I have a bridesmaid who has a different mindset than the rest of our bridal party. My fiance and I are of the mindset that a marriage ceremony (and a wedding) are a big deal. We're saving and busting our butts to put together a nice afternoon reception for our family and friends to celebrate everything that they have done for us to support us through the years, as well as to celebrate the beginning of our new life together. We do not get a lot of time together due to his job and my current education plans.
Said bridesmaid is a very good friend who has been inredibly supportive of this relationship (and helped me through the distance meltdowns a few times), and it is very important that she be there with us on this day. However, she thinks that things like "funny pranks to pull on wedding pictures," snarky jokes in vows, joking about objecting, and cake toppers with brides dragging grooms to the altar are hilarious and belong at our wedding.

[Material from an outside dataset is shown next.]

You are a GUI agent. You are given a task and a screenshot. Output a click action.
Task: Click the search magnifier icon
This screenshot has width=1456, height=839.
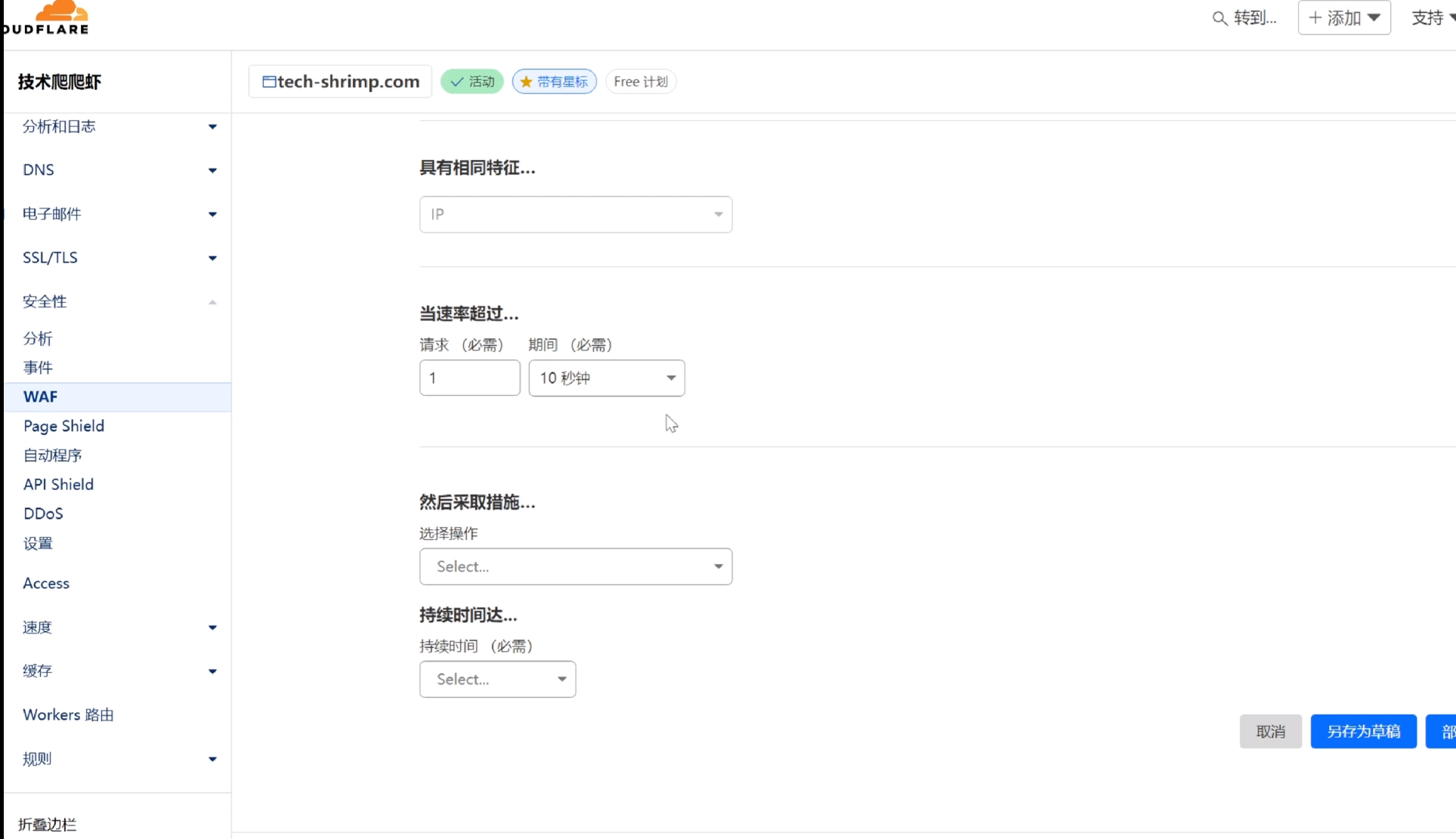point(1219,18)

My fiance and I also balance some pretty tense family politics. Any jokes like that, or suggestions of smashing cake, or such, could seriously set off a firestorm between or within families.
I've still got plenty of time to talk to her about this and make sure that she understands that there is a time and place for these jokes, but our wedding ceremony is not that place.
Do you ladies have any suggestions for how to bring this up with her?
P.S. We're not completely uptight. We do plan to have games, music, and an afterparty. But the afternoon affair does involve some difficult family members.